In the records below, find the line containing "Screen dimensions: 503x483", then reproduce that line and every one after it to the end, exactly and alone.
── Extracted records
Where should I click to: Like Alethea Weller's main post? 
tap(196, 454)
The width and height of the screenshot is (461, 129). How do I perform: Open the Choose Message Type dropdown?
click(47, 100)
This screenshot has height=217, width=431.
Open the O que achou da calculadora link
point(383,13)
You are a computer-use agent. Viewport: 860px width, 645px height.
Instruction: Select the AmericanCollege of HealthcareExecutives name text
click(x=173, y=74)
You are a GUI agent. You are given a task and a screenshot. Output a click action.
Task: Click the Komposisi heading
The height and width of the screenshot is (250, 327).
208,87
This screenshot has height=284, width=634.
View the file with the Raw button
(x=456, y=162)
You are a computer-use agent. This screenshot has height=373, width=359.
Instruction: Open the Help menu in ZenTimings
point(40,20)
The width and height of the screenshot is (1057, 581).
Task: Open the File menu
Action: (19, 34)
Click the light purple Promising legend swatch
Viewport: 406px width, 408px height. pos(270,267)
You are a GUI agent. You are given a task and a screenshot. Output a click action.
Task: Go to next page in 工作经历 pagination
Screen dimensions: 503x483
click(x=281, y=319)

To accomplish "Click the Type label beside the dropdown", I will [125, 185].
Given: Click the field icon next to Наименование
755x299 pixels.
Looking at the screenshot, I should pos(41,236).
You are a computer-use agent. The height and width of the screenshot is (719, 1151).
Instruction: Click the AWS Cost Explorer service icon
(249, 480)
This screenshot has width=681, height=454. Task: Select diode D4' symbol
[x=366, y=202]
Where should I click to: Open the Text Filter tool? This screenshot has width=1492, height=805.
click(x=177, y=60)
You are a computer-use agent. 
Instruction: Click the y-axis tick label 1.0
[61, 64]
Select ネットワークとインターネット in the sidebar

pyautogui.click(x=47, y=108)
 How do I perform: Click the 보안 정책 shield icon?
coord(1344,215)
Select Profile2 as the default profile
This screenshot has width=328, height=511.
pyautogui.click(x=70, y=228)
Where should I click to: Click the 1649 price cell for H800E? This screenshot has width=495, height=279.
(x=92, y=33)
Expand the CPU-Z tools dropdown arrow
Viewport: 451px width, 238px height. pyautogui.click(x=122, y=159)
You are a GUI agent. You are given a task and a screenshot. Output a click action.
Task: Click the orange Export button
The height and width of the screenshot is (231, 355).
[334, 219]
────
- Solved problem:
Screen dimensions: 503x483
click(x=281, y=319)

To accomplish "Click the Type label beside the dropdown", I will [125, 185].
Given: Click the field icon next to Наименование
755x299 pixels.
Looking at the screenshot, I should pos(41,236).
You are a computer-use agent. The height and width of the screenshot is (719, 1151).
Instruction: Click the AWS Cost Explorer service icon
(249, 480)
This screenshot has width=681, height=454. Task: Select diode D4' symbol
[x=366, y=202]
Where should I click to: Open the Text Filter tool? This screenshot has width=1492, height=805.
click(x=177, y=60)
You are a computer-use agent. 
Instruction: Click the y-axis tick label 1.0
[61, 64]
Select ネットワークとインターネット in the sidebar

pyautogui.click(x=47, y=108)
 How do I perform: Click the 보안 정책 shield icon?
coord(1344,215)
Select Profile2 as the default profile
This screenshot has width=328, height=511.
pyautogui.click(x=70, y=228)
Where should I click to: Click the 1649 price cell for H800E? This screenshot has width=495, height=279.
(x=92, y=33)
Expand the CPU-Z tools dropdown arrow
Viewport: 451px width, 238px height. pyautogui.click(x=122, y=159)
You are a GUI agent. You are given a task and a screenshot. Output a click action.
Task: Click the orange Export button
The height and width of the screenshot is (231, 355).
[334, 219]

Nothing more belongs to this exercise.